-- Data shown follows --
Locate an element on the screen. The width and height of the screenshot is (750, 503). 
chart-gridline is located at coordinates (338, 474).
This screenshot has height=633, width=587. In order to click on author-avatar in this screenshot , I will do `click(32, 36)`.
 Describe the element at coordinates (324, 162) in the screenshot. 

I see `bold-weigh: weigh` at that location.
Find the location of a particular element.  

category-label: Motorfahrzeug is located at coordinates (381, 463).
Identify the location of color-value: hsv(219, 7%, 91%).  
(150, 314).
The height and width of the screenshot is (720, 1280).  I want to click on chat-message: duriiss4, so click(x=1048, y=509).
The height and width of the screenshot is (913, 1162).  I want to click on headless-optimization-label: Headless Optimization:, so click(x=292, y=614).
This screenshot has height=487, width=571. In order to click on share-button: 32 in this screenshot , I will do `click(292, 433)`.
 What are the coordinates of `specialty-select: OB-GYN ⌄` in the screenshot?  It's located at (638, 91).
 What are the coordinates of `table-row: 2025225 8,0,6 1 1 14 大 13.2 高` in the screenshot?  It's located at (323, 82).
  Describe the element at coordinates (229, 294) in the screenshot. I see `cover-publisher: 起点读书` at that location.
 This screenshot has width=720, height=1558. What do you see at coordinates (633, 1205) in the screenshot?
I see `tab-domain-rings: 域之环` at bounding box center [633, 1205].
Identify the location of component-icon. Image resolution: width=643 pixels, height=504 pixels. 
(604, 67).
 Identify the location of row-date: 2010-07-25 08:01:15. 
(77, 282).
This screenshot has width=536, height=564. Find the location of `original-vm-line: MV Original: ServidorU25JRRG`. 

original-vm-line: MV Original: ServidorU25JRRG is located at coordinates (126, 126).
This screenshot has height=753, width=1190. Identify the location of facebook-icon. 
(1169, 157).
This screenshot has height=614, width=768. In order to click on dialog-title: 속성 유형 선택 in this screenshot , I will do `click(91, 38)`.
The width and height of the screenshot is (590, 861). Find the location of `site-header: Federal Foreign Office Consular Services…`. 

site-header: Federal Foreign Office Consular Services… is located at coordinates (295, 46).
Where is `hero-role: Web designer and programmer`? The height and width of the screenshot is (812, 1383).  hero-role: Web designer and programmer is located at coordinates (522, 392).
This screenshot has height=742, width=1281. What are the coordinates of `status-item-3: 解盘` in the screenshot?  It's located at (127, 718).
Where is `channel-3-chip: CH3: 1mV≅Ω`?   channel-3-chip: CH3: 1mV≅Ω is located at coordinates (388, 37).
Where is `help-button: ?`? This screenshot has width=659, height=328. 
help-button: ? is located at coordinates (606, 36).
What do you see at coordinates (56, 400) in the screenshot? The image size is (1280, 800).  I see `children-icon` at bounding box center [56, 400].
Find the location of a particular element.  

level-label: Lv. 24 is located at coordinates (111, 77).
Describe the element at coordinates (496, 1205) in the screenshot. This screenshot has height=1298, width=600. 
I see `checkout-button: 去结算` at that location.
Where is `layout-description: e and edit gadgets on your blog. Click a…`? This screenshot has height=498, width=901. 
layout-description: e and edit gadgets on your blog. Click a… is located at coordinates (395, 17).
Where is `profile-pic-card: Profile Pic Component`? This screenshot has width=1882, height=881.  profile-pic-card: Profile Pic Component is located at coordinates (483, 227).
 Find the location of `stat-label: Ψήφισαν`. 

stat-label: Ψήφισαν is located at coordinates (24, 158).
-- Data shown concluded --
▶ Your instructions: Render all of the material above as a JSON array of strings, one string per line, with blank lines omitted.

▶ Response:
[
  "Locate an element on the screen. The width and height of the screenshot is (750, 503). ",
  "chart-gridline is located at coordinates (338, 474).",
  "This screenshot has height=633, width=587. In order to click on author-avatar in this screenshot , I will do `click(32, 36)`.",
  " Describe the element at coordinates (324, 162) in the screenshot. ",
  "I see `bold-weigh: weigh` at that location.",
  "Find the location of a particular element.  ",
  "category-label: Motorfahrzeug is located at coordinates (381, 463).",
  "Identify the location of color-value: hsv(219, 7%, 91%).  ",
  "(150, 314).",
  "The height and width of the screenshot is (720, 1280).  I want to click on chat-message: duriiss4, so click(x=1048, y=509).",
  "The height and width of the screenshot is (913, 1162).  I want to click on headless-optimization-label: Headless Optimization:, so click(x=292, y=614).",
  "This screenshot has height=487, width=571. In order to click on share-button: 32 in this screenshot , I will do `click(292, 433)`.",
  " What are the coordinates of `specialty-select: OB-GYN ⌄` in the screenshot?  It's located at (638, 91).",
  " What are the coordinates of `table-row: 2025225 8,0,6 1 1 14 大 13.2 高` in the screenshot?  It's located at (323, 82).",
  "  Describe the element at coordinates (229, 294) in the screenshot. I see `cover-publisher: 起点读书` at that location.",
  " This screenshot has width=720, height=1558. What do you see at coordinates (633, 1205) in the screenshot?",
  "I see `tab-domain-rings: 域之环` at bounding box center [633, 1205].",
  "Identify the location of component-icon. Image resolution: width=643 pixels, height=504 pixels. ",
  "(604, 67).",
  " Identify the location of row-date: 2010-07-25 08:01:15. ",
  "(77, 282).",
  "This screenshot has width=536, height=564. Find the location of `original-vm-line: MV Original: ServidorU25JRRG`. ",
  "original-vm-line: MV Original: ServidorU25JRRG is located at coordinates (126, 126).",
  "This screenshot has height=753, width=1190. Identify the location of facebook-icon. ",
  "(1169, 157).",
  "This screenshot has height=614, width=768. In order to click on dialog-title: 속성 유형 선택 in this screenshot , I will do `click(91, 38)`.",
  "The width and height of the screenshot is (590, 861). Find the location of `site-header: Federal Foreign Office Consular Services…`. ",
  "site-header: Federal Foreign Office Consular Services… is located at coordinates (295, 46).",
  "Where is `hero-role: Web designer and programmer`? The height and width of the screenshot is (812, 1383).  hero-role: Web designer and programmer is located at coordinates (522, 392).",
  "This screenshot has height=742, width=1281. What are the coordinates of `status-item-3: 解盘` in the screenshot?  It's located at (127, 718).",
  "Where is `channel-3-chip: CH3: 1mV≅Ω`?   channel-3-chip: CH3: 1mV≅Ω is located at coordinates (388, 37).",
  "Where is `help-button: ?`? This screenshot has width=659, height=328. ",
  "help-button: ? is located at coordinates (606, 36).",
  "What do you see at coordinates (56, 400) in the screenshot? The image size is (1280, 800).  I see `children-icon` at bounding box center [56, 400].",
  "Find the location of a particular element.  ",
  "level-label: Lv. 24 is located at coordinates (111, 77).",
  "Describe the element at coordinates (496, 1205) in the screenshot. This screenshot has height=1298, width=600. ",
  "I see `checkout-button: 去结算` at that location.",
  "Where is `layout-description: e and edit gadgets on your blog. Click a…`? This screenshot has height=498, width=901. ",
  "layout-description: e and edit gadgets on your blog. Click a… is located at coordinates (395, 17).",
  "Where is `profile-pic-card: Profile Pic Component`? This screenshot has width=1882, height=881.  profile-pic-card: Profile Pic Component is located at coordinates (483, 227).",
  " Find the location of `stat-label: Ψήφισαν`. ",
  "stat-label: Ψήφισαν is located at coordinates (24, 158)."
]